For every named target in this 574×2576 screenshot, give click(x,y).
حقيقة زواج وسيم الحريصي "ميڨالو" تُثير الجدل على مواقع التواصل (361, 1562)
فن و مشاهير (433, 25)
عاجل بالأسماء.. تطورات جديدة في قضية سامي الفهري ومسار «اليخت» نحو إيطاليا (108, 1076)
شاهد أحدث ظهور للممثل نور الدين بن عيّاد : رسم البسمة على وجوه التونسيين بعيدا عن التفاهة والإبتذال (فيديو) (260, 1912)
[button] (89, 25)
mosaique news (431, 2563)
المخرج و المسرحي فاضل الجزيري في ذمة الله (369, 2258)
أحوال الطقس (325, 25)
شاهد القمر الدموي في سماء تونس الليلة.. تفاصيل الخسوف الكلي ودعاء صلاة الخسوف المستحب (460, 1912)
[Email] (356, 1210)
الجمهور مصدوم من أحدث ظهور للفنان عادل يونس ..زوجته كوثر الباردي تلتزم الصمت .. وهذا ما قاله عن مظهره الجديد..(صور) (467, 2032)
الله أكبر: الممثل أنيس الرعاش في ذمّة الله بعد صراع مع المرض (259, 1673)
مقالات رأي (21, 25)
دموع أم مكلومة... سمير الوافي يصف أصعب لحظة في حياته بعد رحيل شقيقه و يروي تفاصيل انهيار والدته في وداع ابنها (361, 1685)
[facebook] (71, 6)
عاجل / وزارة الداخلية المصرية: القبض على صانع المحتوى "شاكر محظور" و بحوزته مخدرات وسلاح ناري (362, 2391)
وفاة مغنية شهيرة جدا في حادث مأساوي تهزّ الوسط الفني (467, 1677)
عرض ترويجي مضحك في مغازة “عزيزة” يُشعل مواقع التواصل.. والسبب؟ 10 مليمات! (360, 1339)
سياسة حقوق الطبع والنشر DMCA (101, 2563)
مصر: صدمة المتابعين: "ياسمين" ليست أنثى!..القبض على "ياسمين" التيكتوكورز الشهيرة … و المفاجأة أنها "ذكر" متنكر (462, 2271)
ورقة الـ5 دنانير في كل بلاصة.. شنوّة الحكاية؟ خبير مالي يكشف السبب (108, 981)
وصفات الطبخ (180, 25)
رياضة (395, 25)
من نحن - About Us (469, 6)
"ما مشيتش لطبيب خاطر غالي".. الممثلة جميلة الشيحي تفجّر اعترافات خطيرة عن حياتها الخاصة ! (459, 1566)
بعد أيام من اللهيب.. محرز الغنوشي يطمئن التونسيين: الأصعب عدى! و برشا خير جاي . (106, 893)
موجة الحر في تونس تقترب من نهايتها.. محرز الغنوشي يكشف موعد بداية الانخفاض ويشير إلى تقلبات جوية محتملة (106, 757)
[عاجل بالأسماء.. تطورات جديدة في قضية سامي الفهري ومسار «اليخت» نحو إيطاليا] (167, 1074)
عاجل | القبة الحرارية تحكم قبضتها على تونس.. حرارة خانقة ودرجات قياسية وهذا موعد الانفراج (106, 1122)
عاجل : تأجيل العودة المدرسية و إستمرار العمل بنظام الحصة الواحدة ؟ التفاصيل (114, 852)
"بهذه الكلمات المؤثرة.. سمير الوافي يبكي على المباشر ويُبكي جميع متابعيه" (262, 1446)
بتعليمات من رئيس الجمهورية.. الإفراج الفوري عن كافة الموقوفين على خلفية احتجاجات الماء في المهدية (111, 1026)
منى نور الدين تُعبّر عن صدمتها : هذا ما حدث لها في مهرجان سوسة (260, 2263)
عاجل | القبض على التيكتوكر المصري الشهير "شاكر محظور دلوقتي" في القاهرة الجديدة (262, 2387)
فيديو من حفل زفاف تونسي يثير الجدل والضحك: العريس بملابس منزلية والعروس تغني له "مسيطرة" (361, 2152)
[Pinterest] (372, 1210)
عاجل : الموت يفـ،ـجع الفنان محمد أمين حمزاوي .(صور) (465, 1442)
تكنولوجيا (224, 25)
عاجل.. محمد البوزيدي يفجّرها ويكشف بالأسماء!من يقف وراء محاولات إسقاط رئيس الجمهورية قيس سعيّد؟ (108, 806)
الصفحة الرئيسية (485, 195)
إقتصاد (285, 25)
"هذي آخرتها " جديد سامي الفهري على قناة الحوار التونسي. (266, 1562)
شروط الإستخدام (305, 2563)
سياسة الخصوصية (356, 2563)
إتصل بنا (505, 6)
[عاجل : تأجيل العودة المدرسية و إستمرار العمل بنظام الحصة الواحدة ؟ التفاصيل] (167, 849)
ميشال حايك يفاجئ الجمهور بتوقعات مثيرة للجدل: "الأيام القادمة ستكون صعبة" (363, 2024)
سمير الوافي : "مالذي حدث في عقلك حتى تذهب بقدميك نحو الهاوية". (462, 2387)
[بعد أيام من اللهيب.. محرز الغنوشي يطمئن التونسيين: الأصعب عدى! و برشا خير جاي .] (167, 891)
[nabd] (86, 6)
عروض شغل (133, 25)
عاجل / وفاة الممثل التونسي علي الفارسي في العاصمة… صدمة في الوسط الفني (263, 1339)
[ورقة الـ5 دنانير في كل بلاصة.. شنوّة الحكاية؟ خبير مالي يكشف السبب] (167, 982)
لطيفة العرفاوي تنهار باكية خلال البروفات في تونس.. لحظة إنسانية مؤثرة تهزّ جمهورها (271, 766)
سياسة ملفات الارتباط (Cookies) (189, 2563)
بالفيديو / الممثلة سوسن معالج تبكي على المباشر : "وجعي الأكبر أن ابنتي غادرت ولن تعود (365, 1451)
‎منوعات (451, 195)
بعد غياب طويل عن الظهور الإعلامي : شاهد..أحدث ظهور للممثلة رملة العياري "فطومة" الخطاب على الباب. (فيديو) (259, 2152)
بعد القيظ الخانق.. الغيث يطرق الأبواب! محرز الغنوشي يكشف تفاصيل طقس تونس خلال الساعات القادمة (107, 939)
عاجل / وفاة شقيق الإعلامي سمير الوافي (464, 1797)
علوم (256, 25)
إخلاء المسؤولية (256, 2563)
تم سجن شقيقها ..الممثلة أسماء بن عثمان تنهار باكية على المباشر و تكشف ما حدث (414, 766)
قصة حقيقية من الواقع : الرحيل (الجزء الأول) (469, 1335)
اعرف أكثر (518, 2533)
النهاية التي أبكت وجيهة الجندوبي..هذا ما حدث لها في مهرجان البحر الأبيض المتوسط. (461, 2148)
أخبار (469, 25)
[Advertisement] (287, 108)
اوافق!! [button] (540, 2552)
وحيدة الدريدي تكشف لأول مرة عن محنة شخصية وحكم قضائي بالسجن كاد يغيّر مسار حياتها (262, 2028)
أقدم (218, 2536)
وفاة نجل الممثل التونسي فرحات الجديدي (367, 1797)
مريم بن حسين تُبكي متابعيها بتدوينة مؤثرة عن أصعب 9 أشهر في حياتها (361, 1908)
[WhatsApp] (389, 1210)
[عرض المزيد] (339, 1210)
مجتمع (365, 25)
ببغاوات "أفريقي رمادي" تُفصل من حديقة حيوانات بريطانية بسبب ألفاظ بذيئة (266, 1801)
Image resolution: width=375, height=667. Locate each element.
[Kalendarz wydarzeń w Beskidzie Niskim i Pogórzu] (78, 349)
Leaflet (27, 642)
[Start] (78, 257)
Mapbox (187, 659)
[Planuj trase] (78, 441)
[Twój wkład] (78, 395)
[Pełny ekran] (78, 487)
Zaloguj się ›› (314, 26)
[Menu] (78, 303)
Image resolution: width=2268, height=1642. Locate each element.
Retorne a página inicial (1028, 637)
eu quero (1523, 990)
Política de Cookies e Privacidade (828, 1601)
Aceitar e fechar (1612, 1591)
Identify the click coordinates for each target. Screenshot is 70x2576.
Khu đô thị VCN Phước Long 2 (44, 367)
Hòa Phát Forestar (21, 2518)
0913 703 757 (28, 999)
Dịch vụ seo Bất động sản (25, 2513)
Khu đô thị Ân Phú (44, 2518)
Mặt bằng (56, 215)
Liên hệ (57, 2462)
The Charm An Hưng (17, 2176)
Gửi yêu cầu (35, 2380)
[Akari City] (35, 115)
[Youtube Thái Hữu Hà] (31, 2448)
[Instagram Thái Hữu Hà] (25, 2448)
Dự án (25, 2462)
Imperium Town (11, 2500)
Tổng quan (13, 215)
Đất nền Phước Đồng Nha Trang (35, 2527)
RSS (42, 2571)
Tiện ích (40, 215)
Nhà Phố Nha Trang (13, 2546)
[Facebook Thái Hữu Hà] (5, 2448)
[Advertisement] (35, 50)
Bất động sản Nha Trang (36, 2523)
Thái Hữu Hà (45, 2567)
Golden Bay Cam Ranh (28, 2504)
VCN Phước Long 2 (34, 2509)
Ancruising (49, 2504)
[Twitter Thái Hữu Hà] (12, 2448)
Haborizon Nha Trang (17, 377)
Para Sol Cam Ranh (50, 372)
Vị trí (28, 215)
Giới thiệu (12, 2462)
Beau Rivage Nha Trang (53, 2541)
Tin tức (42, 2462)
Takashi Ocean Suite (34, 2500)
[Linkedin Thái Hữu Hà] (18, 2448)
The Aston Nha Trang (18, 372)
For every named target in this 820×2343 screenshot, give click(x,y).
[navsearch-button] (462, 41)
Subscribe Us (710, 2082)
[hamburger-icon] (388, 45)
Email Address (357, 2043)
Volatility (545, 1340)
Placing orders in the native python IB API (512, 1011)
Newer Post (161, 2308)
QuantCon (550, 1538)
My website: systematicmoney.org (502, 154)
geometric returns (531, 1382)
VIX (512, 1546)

----

In the data above, retype exactly and only the lines between the one holding "إخلاء المسؤولية (256, 2563)" and the one holding "مجتمع (365, 25)", inclusive.

* _RESULT OF THIS TASK_:
إخلاء المسؤولية (256, 2563)
تم سجن شقيقها ..الممثلة أسماء بن عثمان تنهار باكية على المباشر و تكشف ما حدث (414, 766)
قصة حقيقية من الواقع : الرحيل (الجزء الأول) (469, 1335)
اعرف أكثر (518, 2533)
النهاية التي أبكت وجيهة الجندوبي..هذا ما حدث لها في مهرجان البحر الأبيض المتوسط. (461, 2148)
أخبار (469, 25)
[Advertisement] (287, 108)
اوافق!! [button] (540, 2552)
وحيدة الدريدي تكشف لأول مرة عن محنة شخصية وحكم قضائي بالسجن كاد يغيّر مسار حياتها (262, 2028)
أقدم (218, 2536)
وفاة نجل الممثل التونسي فرحات الجديدي (367, 1797)
مريم بن حسين تُبكي متابعيها بتدوينة مؤثرة عن أصعب 9 أشهر في حياتها (361, 1908)
[WhatsApp] (389, 1210)
[عرض المزيد] (339, 1210)
مجتمع (365, 25)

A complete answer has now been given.